* **EXCERPT TO READ**
+---+

CFPB’s anti-arbitration rule subjects hundreds of millions of consumers to burdensome new regulations that will make business and consumer poorer – enriching only the lawyers who handle the litigation. The negative impact will be felt by all kinds of business – not just banks and other financial institutions. But trial lawyers – by the CFPB’s own estimation – will rake in average fees of more than $1 million per settled case even though consumers average a gain of only $32 in each case. The injustice of that is blatantly obvious.
This rule threatens to impose huge costs on the payment processing industry, including ATPC’s members many of which are either headquartered or have operations in Metro Atlanta’s “Transaction Alley.” The “Transaction Alley” industry cluster now represents more than 60 percent of all companies in the U.S. payments processing industry and process nearly 75 percent of the more than $7.4 trillion in electronic payments annually in the U.S. alone.
It is worth noting that the anti-arbitration rule – coming as it does, when the transition to a new Administration is not yet complete – violates the long-standing tradition of federal agencies refraining from major rule-making during such transition periods. Furthermore, the agency operates under a constitutional cloud, with the only two appellate judges to consider the question having found the Bureau’s structure unconstitutional.
ATPC urges Congress to take immediate action and overturn this overreaching rule.

+---+

* **SOURCE DATA**
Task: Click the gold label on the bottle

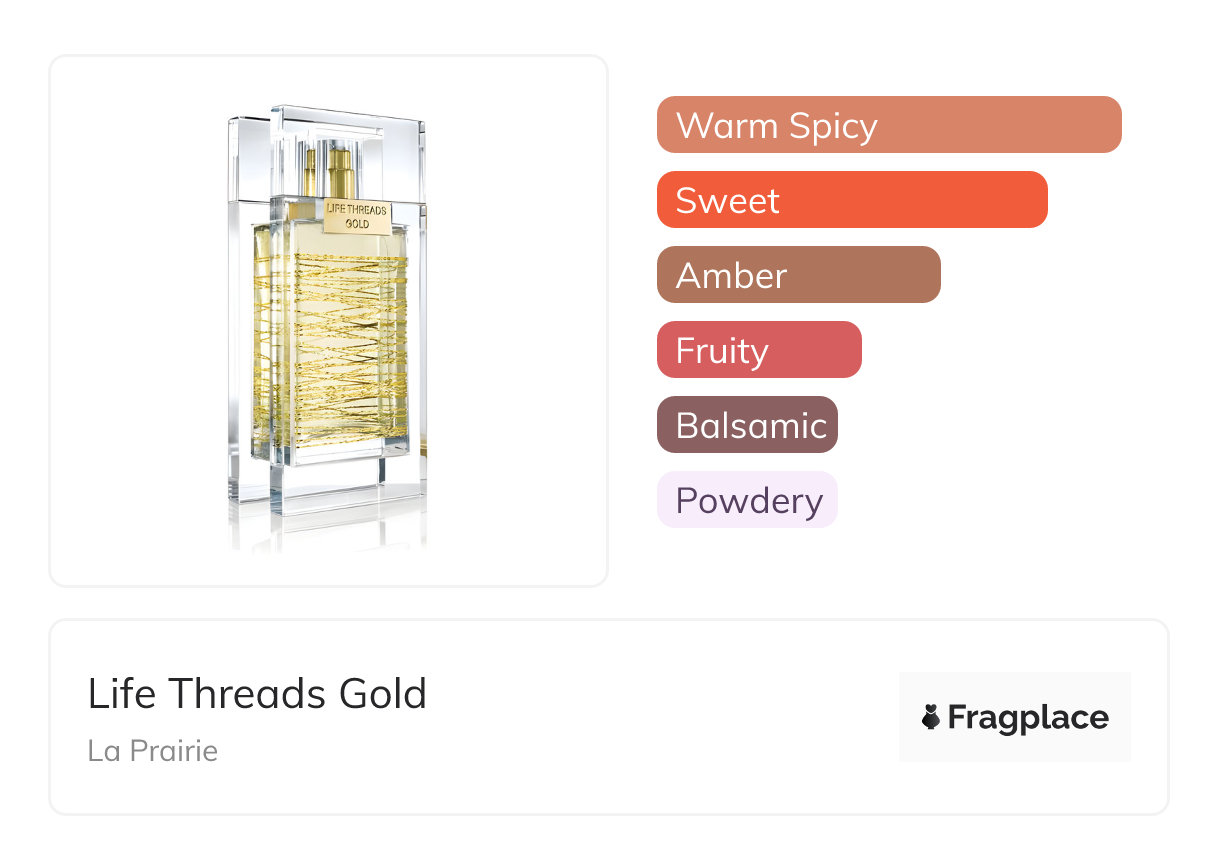Action: point(356,216)
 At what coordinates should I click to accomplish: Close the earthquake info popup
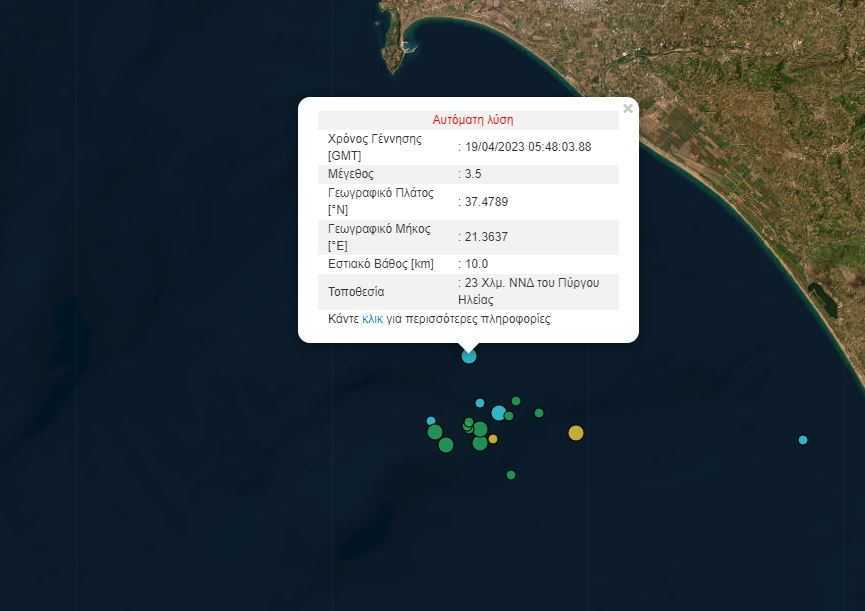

+---+

* **REQUIRED WORK**
1. Reproduce part of the statement on the CFPB anti-arbitration rule verbatim, beginning at the words "It is worth" and stopping after the words "this overreaching rule.".
2. List every dollar amount that appears in the statement on the CFPB anti-arbitration rule.

* **WRITTEN ANSWERS**
1.
It is worth noting that the anti-arbitration rule – coming as it does, when the transition to a new Administration is not yet complete – violates the long-standing tradition of federal agencies refraining from major rule-making during such transition periods. Furthermore, the agency operates under a constitutional cloud, with the only two appellate judges to consider the question having found the Bureau’s structure unconstitutional.
ATPC urges Congress to take immediate action and overturn this overreaching rule.

2.
- $1 million
- $32
- $7.4 trillion